EXERCISE TASK A: Please repeat the rows from the line with "Identify the location of News." to the line with "Looking at the image, I should click on (1174, 238).", renaming "Olympics" as "Paralympics" and leaving everything else as it is.
>> start PAGE EXCERPT
So uh, new topic who hates algebra?

I am a cartesian graphs master, but when I read it, my brain tied into a knot.

I don’t know the right terms in English, but let me try:

The domain is the group of numbers on the X axis, and the range is the group of numbers on the Y. Now, I think it doesn’t matter whether the membership fee or the game cost goes into the X axis.

X should be the number of games, and Y should be the overall cost. Instead of starting at the origin, you would start at the membership fee cost along the Y axis, and move up at the rate of the cost per game.

(amount of money) = (cost per game)(number of games) + (membership fee)

How many games you buy is the independant variable (x) and the total cost of all games bought is the dependant variable (y), as the total cost depends on how many games you buy.

Now, this is not one graph, but three, which is why it might have confused you. The b, or y-intercept, in this case, is the membership fee. The m (slope) of these graphs is 4, 1 or 6, depending on which graph you’re looking at (or which membership fee you paid).

Graph A: y = (4)x + 17
Graph B: y = (1)x + 38
Graph C: y = (6)x + 11

The question may have been awkward, but what they really gave you was the slope and the y-intercept (m and b) and they want you graph all three graphs or do whatever.

Your domain for x would be all positive whole number integers including 0 and your range would be:

Graph A: y >= 17
Graph B: y >= 38
Graph C: y >= 11

Note that the output can only be whole numbers, but whatever.

Originally posted by Cless Alvein
[b]This is really nothing hard

How many games you buy is the independant variable (x) and the total cost of all games bought is the dependant variable (y), as the total cost depends on how many games you buy.

Now, this is not one graph, but three, which is why it might have confused you. The b, or y-intercept, in this case, is the membership fee. The m (slope) of these graphs is 4, 1 or 6, depending on which graph you’re looking at (or which membership fee you paid).
[/b]

I told you my mind is good for everything else BUT math:thud: Well kinda, that’s the impression I thought I gave off. I know it’s easy stuff but it takes me awhile to understand the steps. I mean a long while, i’m just not a math person

And what you say there, about three graphs, um you mean it’s 3 equations? I know that, i’m actually supposed to graph all three equations on one graph and compare the cost of each, and such.

But thanks people, for elaborating I’ll no doubt look it over a dozen times before it starts to sink in:eek:

All my friends seem to hate algebra, but I don’t think it is that bad. But then again I do get most math concepts quite easily. What’s annoying is I then have to explain it to my friends so they get it.

As for your problem Eva, Cless’s answer does sound right.
>> end PAGE EXCERPT
>> start EXTRACTED RECORDS
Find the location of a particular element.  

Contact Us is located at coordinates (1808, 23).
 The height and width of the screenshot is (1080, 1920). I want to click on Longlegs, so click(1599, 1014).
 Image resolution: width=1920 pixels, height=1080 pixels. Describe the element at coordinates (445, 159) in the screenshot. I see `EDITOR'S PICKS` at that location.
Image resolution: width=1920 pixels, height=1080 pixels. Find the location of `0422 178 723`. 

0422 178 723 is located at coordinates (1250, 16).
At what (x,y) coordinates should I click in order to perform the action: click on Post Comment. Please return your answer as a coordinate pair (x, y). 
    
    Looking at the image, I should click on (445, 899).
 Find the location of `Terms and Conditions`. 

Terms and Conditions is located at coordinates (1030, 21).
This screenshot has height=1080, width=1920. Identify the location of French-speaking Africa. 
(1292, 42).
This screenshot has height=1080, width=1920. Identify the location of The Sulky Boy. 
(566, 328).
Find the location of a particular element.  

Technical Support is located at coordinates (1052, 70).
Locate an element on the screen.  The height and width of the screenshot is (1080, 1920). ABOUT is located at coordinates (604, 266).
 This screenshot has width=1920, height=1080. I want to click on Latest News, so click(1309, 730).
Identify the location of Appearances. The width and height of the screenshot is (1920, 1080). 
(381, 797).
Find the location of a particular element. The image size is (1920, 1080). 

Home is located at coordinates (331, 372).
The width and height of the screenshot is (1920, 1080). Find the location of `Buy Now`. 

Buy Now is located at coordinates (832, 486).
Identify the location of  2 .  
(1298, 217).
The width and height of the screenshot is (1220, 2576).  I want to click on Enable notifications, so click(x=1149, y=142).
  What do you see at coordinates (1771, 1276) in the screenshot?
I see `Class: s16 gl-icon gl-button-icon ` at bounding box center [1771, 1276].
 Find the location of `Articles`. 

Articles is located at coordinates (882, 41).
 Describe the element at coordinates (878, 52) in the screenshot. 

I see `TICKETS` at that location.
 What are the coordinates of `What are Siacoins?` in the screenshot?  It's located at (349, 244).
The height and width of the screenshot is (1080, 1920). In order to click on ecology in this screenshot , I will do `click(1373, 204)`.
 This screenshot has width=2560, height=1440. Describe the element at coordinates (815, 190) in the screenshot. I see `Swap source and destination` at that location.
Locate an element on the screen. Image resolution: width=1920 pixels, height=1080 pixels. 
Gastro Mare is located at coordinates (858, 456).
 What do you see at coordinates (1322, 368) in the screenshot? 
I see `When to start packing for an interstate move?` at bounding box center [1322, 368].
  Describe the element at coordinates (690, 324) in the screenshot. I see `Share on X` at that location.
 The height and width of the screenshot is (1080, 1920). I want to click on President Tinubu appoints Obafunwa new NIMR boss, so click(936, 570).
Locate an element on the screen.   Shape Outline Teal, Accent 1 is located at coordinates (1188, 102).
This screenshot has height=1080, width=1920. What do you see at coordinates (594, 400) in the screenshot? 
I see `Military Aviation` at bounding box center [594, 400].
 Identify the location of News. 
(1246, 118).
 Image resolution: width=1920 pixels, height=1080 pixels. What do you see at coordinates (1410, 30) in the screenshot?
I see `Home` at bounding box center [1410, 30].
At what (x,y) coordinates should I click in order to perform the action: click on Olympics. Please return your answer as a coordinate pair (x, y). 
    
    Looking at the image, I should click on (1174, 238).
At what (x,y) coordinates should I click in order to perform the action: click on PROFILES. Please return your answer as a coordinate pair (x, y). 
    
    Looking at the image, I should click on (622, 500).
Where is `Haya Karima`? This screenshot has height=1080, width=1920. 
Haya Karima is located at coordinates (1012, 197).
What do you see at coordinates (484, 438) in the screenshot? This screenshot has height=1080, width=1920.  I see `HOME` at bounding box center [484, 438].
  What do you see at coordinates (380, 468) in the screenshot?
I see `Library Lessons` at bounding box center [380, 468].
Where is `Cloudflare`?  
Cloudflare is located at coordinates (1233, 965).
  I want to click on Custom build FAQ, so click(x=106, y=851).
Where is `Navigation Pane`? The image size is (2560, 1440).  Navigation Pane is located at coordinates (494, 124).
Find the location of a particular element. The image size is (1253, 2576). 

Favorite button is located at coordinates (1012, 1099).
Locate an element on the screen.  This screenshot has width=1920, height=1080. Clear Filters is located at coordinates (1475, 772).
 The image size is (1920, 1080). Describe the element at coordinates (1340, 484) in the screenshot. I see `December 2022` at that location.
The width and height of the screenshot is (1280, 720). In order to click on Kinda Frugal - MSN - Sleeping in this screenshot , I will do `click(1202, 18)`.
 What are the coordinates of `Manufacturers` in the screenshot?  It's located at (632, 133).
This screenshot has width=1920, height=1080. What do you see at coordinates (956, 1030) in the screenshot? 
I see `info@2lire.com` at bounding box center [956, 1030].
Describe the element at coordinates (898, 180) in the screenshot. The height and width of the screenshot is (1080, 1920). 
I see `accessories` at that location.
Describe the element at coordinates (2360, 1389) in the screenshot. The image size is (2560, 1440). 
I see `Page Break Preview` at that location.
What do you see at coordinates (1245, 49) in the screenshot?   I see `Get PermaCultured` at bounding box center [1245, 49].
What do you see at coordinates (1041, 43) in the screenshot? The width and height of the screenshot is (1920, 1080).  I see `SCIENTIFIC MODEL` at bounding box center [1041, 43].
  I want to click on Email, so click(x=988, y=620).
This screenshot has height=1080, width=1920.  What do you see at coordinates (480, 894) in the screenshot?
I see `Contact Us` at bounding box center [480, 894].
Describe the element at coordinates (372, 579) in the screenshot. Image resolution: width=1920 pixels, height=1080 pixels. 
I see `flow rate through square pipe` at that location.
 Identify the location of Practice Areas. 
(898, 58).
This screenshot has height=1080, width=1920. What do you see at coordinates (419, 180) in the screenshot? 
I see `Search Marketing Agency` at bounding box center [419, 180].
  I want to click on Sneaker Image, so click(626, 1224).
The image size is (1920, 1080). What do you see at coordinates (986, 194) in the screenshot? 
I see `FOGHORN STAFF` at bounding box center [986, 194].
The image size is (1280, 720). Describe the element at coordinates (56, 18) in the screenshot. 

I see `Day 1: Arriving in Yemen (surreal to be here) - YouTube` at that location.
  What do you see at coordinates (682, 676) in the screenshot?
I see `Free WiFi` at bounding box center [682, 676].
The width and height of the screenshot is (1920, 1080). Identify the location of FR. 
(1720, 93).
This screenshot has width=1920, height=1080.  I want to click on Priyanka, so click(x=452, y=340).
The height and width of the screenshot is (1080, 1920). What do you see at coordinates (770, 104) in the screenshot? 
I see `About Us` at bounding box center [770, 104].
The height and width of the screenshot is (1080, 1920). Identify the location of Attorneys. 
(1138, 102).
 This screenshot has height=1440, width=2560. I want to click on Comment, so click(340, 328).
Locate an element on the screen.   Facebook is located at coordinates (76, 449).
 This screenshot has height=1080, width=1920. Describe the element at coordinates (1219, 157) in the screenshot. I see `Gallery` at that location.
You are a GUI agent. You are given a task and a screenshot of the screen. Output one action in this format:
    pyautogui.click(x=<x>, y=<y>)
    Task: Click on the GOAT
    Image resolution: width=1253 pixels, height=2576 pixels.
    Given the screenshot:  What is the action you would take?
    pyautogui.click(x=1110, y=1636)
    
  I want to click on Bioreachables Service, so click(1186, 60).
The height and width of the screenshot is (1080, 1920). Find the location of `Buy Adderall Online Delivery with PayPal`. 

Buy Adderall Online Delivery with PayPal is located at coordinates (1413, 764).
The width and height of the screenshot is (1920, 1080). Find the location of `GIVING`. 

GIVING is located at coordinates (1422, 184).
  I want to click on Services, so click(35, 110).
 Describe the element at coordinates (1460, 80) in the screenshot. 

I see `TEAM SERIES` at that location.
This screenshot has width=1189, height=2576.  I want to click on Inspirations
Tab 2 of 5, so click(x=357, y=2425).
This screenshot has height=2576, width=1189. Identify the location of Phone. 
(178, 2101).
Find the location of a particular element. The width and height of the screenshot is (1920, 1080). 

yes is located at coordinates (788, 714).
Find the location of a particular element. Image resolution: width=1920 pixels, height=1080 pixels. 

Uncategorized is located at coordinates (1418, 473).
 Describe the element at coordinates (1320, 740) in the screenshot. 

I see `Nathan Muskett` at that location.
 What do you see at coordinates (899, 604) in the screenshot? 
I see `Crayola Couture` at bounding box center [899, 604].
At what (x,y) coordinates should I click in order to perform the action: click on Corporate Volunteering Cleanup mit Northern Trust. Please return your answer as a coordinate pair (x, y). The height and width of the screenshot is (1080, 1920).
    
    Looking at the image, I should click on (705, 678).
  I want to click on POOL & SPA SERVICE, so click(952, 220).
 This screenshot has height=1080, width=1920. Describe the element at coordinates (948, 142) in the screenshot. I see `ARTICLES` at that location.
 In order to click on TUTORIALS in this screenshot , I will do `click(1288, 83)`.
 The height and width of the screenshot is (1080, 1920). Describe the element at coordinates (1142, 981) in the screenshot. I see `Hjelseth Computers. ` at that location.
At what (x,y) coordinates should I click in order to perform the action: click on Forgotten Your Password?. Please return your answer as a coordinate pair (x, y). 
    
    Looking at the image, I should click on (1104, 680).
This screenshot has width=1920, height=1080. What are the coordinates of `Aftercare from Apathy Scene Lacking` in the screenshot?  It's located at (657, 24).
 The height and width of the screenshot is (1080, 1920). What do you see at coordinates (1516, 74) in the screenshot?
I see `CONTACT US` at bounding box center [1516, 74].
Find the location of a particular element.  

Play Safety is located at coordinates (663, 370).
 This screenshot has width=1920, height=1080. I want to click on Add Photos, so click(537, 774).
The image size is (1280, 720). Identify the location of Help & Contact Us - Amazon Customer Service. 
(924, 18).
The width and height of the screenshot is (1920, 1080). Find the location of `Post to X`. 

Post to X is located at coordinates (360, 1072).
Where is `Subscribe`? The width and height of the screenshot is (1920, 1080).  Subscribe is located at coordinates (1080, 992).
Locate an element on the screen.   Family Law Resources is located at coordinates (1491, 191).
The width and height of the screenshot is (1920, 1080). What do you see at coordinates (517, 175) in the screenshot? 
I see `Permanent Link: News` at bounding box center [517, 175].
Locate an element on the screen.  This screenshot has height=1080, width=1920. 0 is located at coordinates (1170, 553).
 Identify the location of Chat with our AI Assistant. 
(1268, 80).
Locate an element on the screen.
>> end EXTRACTED RECORDS
EXERCISE TASK B:
Answer these questions about the algebra thread:
(i) What is the equation given for Graph B?
(ii) What range is stated for Graph C?
(iii) What is the poster who says they are not a math person supposed to graph all three equations on?

FINAL ANSWER A:
 Identify the location of News. 
(1246, 118).
 Image resolution: width=1920 pixels, height=1080 pixels. What do you see at coordinates (1410, 30) in the screenshot?
I see `Home` at bounding box center [1410, 30].
At what (x,y) coordinates should I click in order to perform the action: click on Paralympics. Please return your answer as a coordinate pair (x, y). 
    
    Looking at the image, I should click on (1174, 238).

FINAL ANSWER B:
(i) y = (1)x + 38
(ii) y >= 11
(iii) One graph